==== Data shown ====
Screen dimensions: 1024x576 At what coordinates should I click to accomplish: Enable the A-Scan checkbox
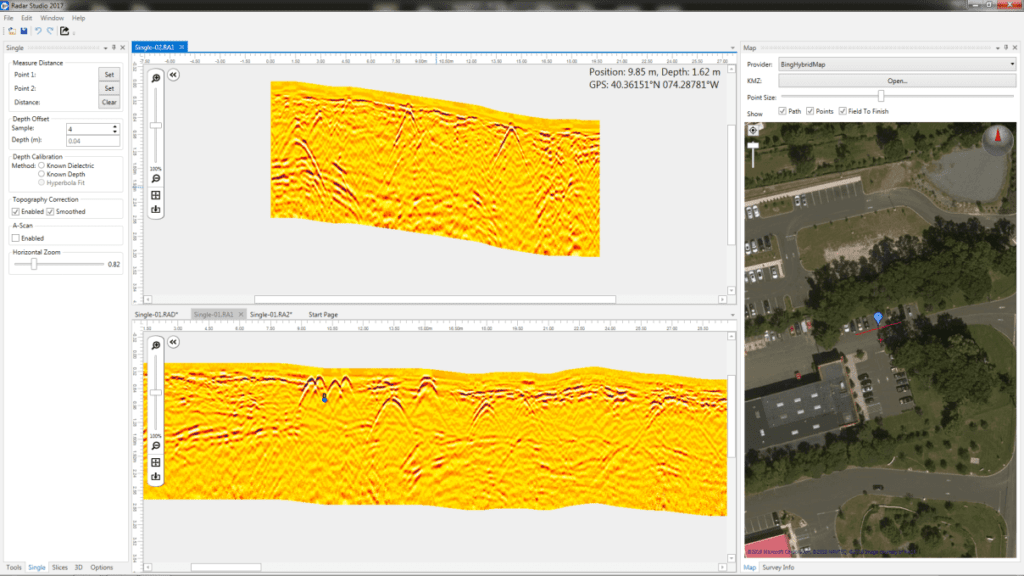pyautogui.click(x=15, y=238)
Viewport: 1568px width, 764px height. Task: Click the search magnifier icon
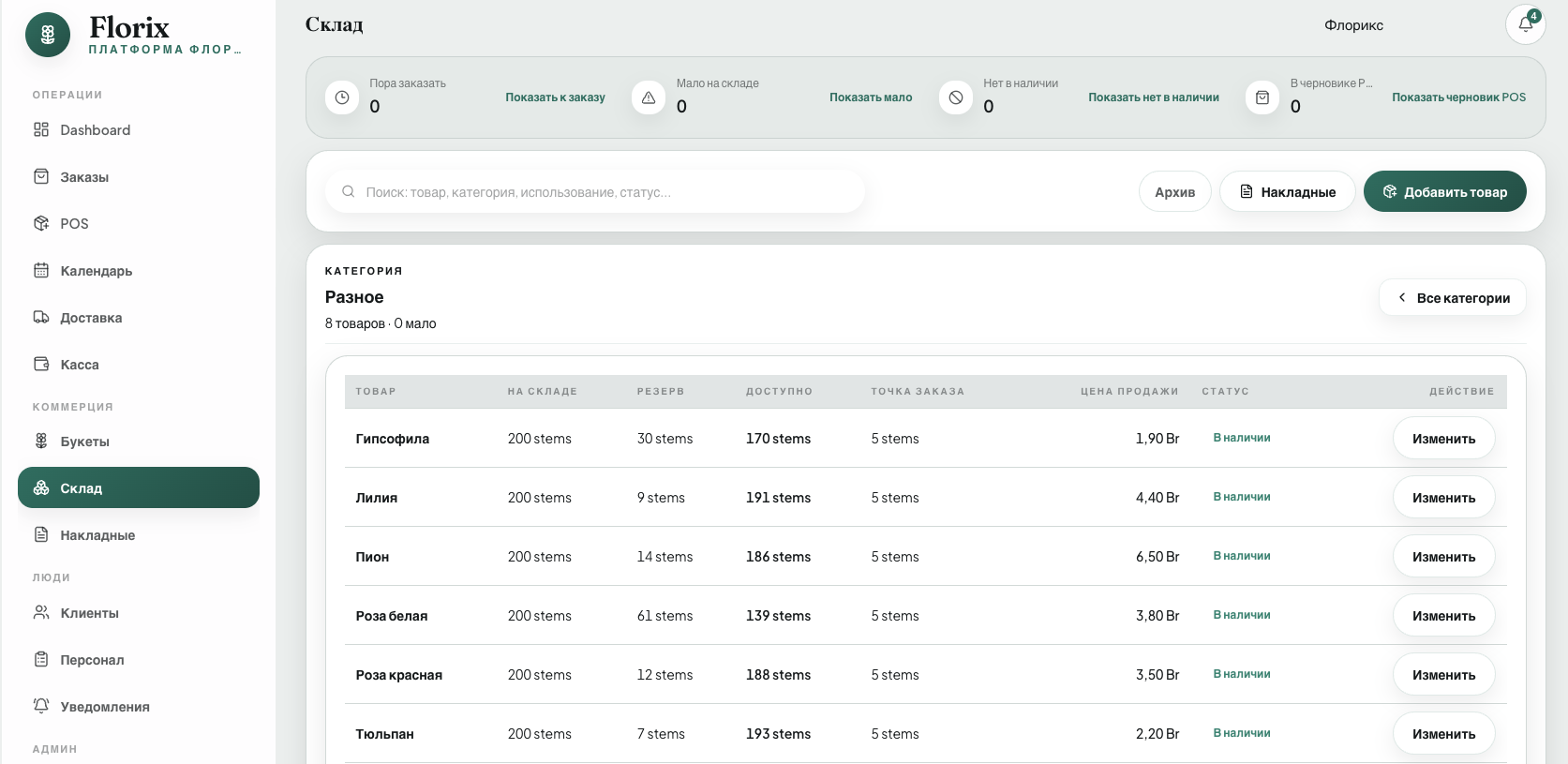point(348,191)
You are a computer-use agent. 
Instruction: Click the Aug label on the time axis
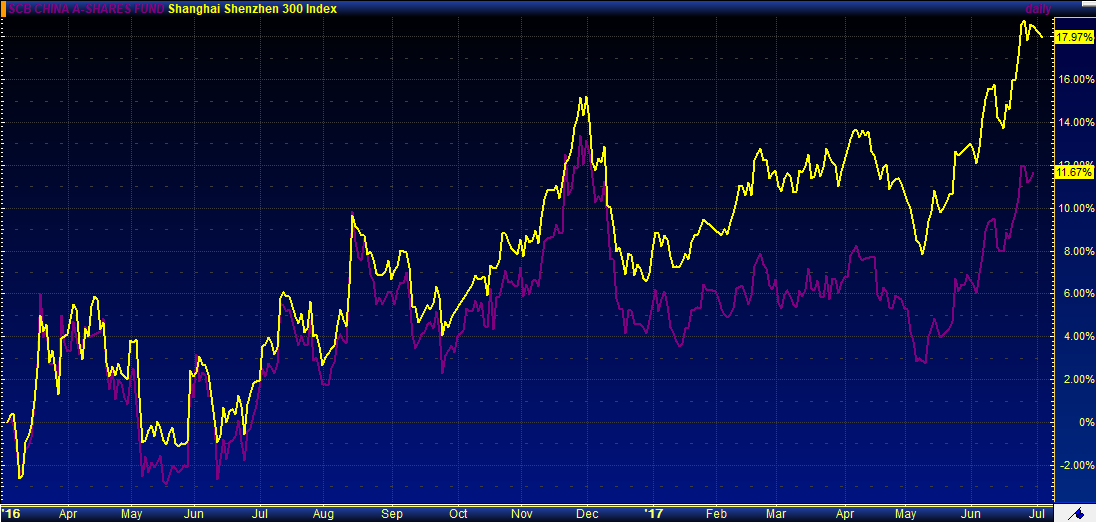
====
:: Task requirements ::
Please ensure that the data above is repeated exactly, with no pictures in the copy.

:: Reply to the task ::
Screen dimensions: 1024x576 At what coordinates should I click to accomplish: Enable the A-Scan checkbox
pyautogui.click(x=15, y=238)
Viewport: 1568px width, 764px height. Task: Click the search magnifier icon
point(348,191)
You are a computer-use agent. 
Instruction: Click the Aug label on the time axis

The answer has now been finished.